Diritto Sanitario
30 Marzo 2026Due sentenze del Consiglio di Stato, pubblicate nei mesi scorsi, delineano orientamenti diversi sulla pianificazione delle sedi farmaceutiche: una ribadisce la centralità della perimetrazione delle zone, l’altra introduce un approccio più flessibile basato sull’equa distribuzione del servizio. l'Ordine di Bari BAT propone un'analisi del quadro giurisprudenziale

Il quadro giurisprudenziale sulla pianificazione delle nuove sedi farmaceutiche “appare oggi tutt’altro che assestato” alla luce di due sentenze del Consiglio di Stato (n. 1056/2026 e n. 1111/2026) che a distanza di poco hanno espresso orientamenti "diametralmente opposti" in materia: la prima riafferma la necessità di perimetrare le zone e vincola il farmacista a collocare la sede all’interno dell’area individuata, mentre la seconda valorizza un approccio più flessibile. A proporre un’analisi comparativa è l’Ordine dei farmacisti di Bari e Barletta-Andria-Trani che, in una serie di comunicazioni informative, propone un’analisi dei principi affermati dai giudici e delle implicazioni operative per la pianificazione territoriale del servizio farmaceutico.
Il contenzioso trae origine dalla decisione del Comune di Marano di Napoli di modificare i confini di due zone farmaceutiche per consentire l’apertura di una nuova farmacia in locali situati su un lato della strada appartenente a un’altra area territoriale. Il Consiglio di Stato ha confermato l’annullamento della delibera, ritenendo insufficiente la motivazione fornita dall’amministrazione comunale.
Secondo quanto evidenziato dall’Ordine, la delibera “è risultata poco motivata in quanto si limita ad evidenziare le difficoltà dei legali rappresentanti della nuova farmacia nel reperire locali idonei” e non dimostrava che la modifica rispondesse a reali esigenze della collettività.
Il principio affermato dai giudici riguarda direttamente la funzione della perimetrazione territoriale. Come ricordato nella nota, anche dopo il superamento della pianta organica tradizionale “il comune ha – in ogni caso – la necessità di perimetrare le zone per offrire un servizio ben distribuito con la conseguenza che il farmacista ha l’obbligo di reperire la sede della farmacia all’interno del perimetro individuato”.
In questa prospettiva, viene chiarito che “il perimetro non è una semplice traccia indicativa, ma un limite geografico che vincola il farmacista nel reperimento della sede”.
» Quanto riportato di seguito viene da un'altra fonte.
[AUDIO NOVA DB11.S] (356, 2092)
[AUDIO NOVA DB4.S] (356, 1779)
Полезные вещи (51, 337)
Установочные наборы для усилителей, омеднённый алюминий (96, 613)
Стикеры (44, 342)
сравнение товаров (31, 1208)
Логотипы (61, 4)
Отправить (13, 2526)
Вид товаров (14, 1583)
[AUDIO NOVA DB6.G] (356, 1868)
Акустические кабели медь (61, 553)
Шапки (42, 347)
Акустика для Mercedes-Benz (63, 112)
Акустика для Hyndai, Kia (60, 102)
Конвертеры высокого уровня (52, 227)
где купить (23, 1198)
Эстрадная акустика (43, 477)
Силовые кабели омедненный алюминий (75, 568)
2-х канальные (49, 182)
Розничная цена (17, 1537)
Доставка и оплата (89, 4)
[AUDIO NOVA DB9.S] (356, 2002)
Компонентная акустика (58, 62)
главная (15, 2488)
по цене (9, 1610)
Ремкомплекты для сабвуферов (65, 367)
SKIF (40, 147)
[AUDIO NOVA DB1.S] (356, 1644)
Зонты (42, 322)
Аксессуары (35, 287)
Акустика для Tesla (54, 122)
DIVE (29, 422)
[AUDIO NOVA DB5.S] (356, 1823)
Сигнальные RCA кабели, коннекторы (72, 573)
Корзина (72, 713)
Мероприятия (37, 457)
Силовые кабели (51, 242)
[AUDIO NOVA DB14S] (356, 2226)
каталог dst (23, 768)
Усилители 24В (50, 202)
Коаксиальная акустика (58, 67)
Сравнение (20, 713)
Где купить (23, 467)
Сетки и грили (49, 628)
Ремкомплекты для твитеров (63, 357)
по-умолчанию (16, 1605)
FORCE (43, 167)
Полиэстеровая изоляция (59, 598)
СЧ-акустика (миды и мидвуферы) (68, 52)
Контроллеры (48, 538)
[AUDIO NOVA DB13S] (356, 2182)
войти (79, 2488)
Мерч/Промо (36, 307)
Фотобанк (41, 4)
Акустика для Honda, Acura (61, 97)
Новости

Nel commentare la decisione, l’Ordine Bari-Bat richiama espressamente una precedente sentenza del Consiglio di Stato (n. 1111/2026), che aveva introdotto una lettura diversa della pianificazione territoriale. In quella occasione, i giudici avevano sancito il superamento del concetto “eccessivamente formalistico” di pianta organica in favore di una nozione dinamica di programmazione territoriale del servizio farmaceutico, più flessibile e funzionale all’effettivo soddisfacimento dei bisogni della popolazione.
Secondo tale orientamento, richiamando la riforma introdotta dal decreto “Cresci Italia”, la pianificazione comunale non richiede necessariamente una delimitazione cartografica rigorosa, poiché “non essendo più richiesta una rigorosa perimetrazione del territorio ove collocare la sede farmaceutica di nuova istituzione […] è sufficiente anche la mera indicazione della località/zona in cui è ubicata la farmacia”.
In questa prospettiva, il criterio prioritario diventa quello dell’equa distribuzione del servizio sul territorio, mentre la perimetrazione assume una funzione principalmente orientativa, finalizzata a garantire l’accessibilità del servizio e il rispetto delle distanze minime tra esercizi.
Il quadro giurisprudenziale sulla pianificazione delle nuove sedi farmaceutiche “appare oggi tutt’altro che assestato” e “la prova più evidente di questa incertezza è il recente contrasto interpretativo emerso in seno alla medesima Sezione del Consiglio di Stato, che a distanza di sole ventiquattr'ore ha espresso principi diametralmente opposti”. Da un lato, conclude l'Ordine, il Consiglio di Stato riafferma “la centralità della perimetrazione” e vincola il farmacista a collocare la sede all’interno dell’area individuata (sentenza n. 1056/2026), mentre dall’altro “adotta un approccio flessibile, che supera il rigore cartografico tradizionale, ritenendo sufficiente la mera indicazione della località in cui ubicare la farmacia” (sentenza n. 1111/2026).